Documentation Impact
====================
We will have to update the documentations to discuss the new ability to
attach a volume to multiple instances if the cinder multiattach flag is set
on a volume. It is also need to be added to the documentation that the volume
creation for these types of volumes will not be supported by the API due to
the deprecation of the volume creation Nova API. If a volume needs to allow
multiple volume attachments it has to be created on the Cinder side with
the needed properties specified.
It also needs to be outlined in the documentation that attaching a volume
multiple times in read-write mode can cause data corruption, if not handled
correctly. It is the users' responsibility to add some type of exclusion
(at the file system or network file system layer) to prevent multiple writers
from corrupting the data.
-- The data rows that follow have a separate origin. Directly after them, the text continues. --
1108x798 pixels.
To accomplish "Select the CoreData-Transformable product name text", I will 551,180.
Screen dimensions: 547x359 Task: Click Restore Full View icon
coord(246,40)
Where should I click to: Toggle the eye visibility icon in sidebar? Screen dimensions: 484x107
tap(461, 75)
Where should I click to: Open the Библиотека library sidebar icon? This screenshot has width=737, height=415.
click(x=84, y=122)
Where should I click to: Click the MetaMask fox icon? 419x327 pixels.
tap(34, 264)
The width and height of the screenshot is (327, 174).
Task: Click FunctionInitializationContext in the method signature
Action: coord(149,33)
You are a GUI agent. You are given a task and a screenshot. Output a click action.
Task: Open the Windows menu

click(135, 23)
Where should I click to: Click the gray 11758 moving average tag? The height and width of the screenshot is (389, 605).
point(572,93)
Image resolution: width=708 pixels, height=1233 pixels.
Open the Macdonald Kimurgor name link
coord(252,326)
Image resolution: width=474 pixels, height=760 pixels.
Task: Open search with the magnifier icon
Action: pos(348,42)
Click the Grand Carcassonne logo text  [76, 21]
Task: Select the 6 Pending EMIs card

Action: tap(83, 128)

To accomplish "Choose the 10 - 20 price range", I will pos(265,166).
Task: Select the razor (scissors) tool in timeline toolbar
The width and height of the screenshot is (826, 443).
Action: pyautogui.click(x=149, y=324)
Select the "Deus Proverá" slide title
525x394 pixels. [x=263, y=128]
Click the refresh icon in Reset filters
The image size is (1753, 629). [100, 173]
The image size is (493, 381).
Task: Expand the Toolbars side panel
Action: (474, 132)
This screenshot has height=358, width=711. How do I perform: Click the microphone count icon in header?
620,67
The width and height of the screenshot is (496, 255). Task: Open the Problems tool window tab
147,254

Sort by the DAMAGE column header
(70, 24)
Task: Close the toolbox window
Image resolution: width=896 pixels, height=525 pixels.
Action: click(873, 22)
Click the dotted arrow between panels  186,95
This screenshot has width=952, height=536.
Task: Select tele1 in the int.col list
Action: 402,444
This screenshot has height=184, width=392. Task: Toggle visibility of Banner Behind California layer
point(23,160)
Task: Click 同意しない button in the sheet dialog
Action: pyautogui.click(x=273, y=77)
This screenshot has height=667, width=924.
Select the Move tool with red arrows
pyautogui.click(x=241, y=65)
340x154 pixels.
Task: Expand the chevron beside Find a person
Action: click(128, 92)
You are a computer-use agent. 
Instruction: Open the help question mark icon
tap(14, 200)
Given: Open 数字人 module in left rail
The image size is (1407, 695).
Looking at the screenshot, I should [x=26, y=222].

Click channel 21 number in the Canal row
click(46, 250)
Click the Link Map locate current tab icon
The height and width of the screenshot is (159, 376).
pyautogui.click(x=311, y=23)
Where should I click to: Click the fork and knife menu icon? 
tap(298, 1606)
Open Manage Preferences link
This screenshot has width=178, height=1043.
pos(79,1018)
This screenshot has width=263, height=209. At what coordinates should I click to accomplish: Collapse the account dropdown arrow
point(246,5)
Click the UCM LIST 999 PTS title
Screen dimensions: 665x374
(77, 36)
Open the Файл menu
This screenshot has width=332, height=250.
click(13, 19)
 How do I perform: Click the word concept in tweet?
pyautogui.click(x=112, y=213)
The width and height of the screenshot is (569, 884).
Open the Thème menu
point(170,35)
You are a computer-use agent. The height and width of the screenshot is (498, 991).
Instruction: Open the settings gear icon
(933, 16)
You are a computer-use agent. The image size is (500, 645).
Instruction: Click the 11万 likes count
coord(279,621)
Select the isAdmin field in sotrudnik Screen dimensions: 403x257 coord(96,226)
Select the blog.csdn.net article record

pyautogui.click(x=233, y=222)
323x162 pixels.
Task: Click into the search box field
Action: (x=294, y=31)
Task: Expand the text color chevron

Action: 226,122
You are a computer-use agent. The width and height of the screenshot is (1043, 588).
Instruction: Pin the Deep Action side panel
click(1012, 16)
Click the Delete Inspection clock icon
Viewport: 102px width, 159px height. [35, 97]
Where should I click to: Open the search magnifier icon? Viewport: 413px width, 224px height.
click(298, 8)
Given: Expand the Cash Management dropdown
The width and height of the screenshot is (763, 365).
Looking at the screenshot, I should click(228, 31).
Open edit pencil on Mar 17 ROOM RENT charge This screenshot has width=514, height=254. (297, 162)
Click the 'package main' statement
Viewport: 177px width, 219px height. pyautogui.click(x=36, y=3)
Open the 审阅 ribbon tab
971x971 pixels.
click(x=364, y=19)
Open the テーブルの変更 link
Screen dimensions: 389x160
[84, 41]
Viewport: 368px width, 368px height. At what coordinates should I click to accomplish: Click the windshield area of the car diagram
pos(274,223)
Examples should be provided if available to guide
users on how to do this.
References
==========
* This is the cinder wiki page that discusses the approach to multi-attach
https://wiki.openstack.org/wiki/Cinder/blueprints/multi-attach-volume
.. [#] http://lists.openstack.org/pipermail/openstack-dev/2016-May/094089.html
.. [#] https://github.com/openstack/nova/blob/295224c41e7da07c5ddbdafc72ac5abf2d708c69/nova/compute/manager.py#L2369
History
=======
.. list-table:: Revisions
:header-rows: 1
* - Release Name
- Description
* - Kilo
- Introduced
* - Liberty
- Re-approved
* - Mitaka-1
- Re-approved
* - Mitaka-2
- Updated with API limitations and testing scenarios